Question

unable to ingest to databricks using streamsets

Forum|Forum|3 years ago
February 10, 2022
7 replies
109 views

harshith
Discovered Fame

we are ingesting the data from oracle to databricks,while ingesting i could see some of the staging files (CSV) in s3 bucket are unable to insert into databrciks, its showing as stage errors. is their a way to move these staging files to different bucket and retry it again ?

alex.sanchez
StreamSets Employee
Forum|Forum|3 years ago
February 10, 2022

Hi @harshith, we don’t have an automatic way to do that, those files were marked as errors for some reason, you will have to check why they error out and fix it before processing them. In general, if you find a pattern, the best option will be to ensure (using processors or some other mechanism) that the incoming records are correct.

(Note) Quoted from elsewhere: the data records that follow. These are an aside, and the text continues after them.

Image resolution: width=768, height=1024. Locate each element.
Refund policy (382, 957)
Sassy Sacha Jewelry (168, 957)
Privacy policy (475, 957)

Alex - StreamSets Engineering Manager @ Collector

harshith
Author
Discovered Fame
Forum|Forum|3 years ago
February 10, 2022

@alex.sanchez thanks for your reply, we went through the logs and data. we saw this below error for the records which went to stage errors

error:DELTA_LAKE_34 - Databricks delta lake load request failed: ’DELTA_LAKE_32’ -could not copy stage file <filename> Error running query , at least one column must be specified for the table

-while we inserted the same record manually in databricks , we could see the record got inserted. No issues found on data as such.

alex.sanchez
StreamSets Employee
Forum|Forum|3 years ago
February 10, 2022

The point then should be knowing why those DELTA_LAKE_32 are triggered, I saw that you opened another discussion about it, so it might be worth following it there.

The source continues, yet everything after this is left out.